Başbakan'ı konuk ettiği program tartışılırken, Hülya Avşar neler sorabilirdi acaba?
Demokrasinin tek temsilcisi gibi duran bir Başbakan'a, "Sizin eleştirilecek yanlarınız yok mu?" diye sorabilirdi.
Cumhuriyetle yönetilen bir ülkenin Başbakan'ına, "4 kadınla yaşıyorsam kime ne?" diyenler için "Yasalar neden uygulanmıyor?" diye sorabilirdi.
Kızlarını okula göndermeyen, kadınların çalışmasını haram sayan düşüncelerin, karşısında niye durmadığını sorabilirdi.
***
Ekonomik bozgun yaşayan insanların aşkına, geçim sıkıntısını sorabilirdi.
Başbakan olduğu ilk yıllarda "6 milyar maaşla geçinemiyorum" diyen bir Başbakan'a, "Şimdi şikayetleriniz bitti mi?" diye parantez açabilirdi.
Herhalde Hülya Avşar'ın soru işaretinin çengelleri, tıka basa magazinle doluydu.
***
Yumurta meselesini sorabilirdi.
Ardından 9 milyona çıkan pirinç fiyatlarını.
Kişi başına düşen gelirin, halkın cebine niye girmediğini.
Bir torba kömüre ve gıdaya muhtaç edilen insanların oylarını satın almanın, hukuka ve demokrasiye ne kadar yakıştığını sorabilirdi.
Devam ederdi.
"Bu sefil halk için hükümet olarak sizler ne yapıyorsunuz ?"
***
Cevapsız kalmak pahasına, "Kendinizden yana olanlara ayrıcalıklı davranmak, nasıl bir adalettir?" diye sorabilirdi.
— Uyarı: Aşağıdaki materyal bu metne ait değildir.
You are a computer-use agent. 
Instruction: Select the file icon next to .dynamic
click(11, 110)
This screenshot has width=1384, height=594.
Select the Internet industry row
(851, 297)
"Benim telefonum da dinleniyor mudur acaba?" diye, bir kahkaha atabilirdi.
"Sizin telefonunuz dinlense, herhalde gök gürültüsü yaratırdınız" diye, ince bir espri yapabilirdi.
***
Muhabbet, hazır güneşin batışı ve doğuşuna uzanmışken...
Sohbetin en güzel yerinde, Başbakan olana kadar nefret ettiği Amerika'yı şimdi niye sevdiğini sorabilirdi.
Böbrekleri bile çalınan Iraklı çocuklar için neden bir şeyler yapmadığımızı...
"İşsizliği azaltamadık, çünkü artan nüfusumuz var" diyen bir Başbakan'a, "Peki işsizliğin tavana vurduğu ortadayken, niye sürekli olarak 'Çocuk doğurun' diyorsunuz?" diye sorabilirdi.
***
Yukarıdaki sorulmamış sorulardan çıkartılması gereken zorunlu ders.
Gazetecilerin bile gazetecilik yapmadığı bir memlekette, gazeteciliği Hülya Avşar'dan beklemek, mesleğimizin ayıbıdır.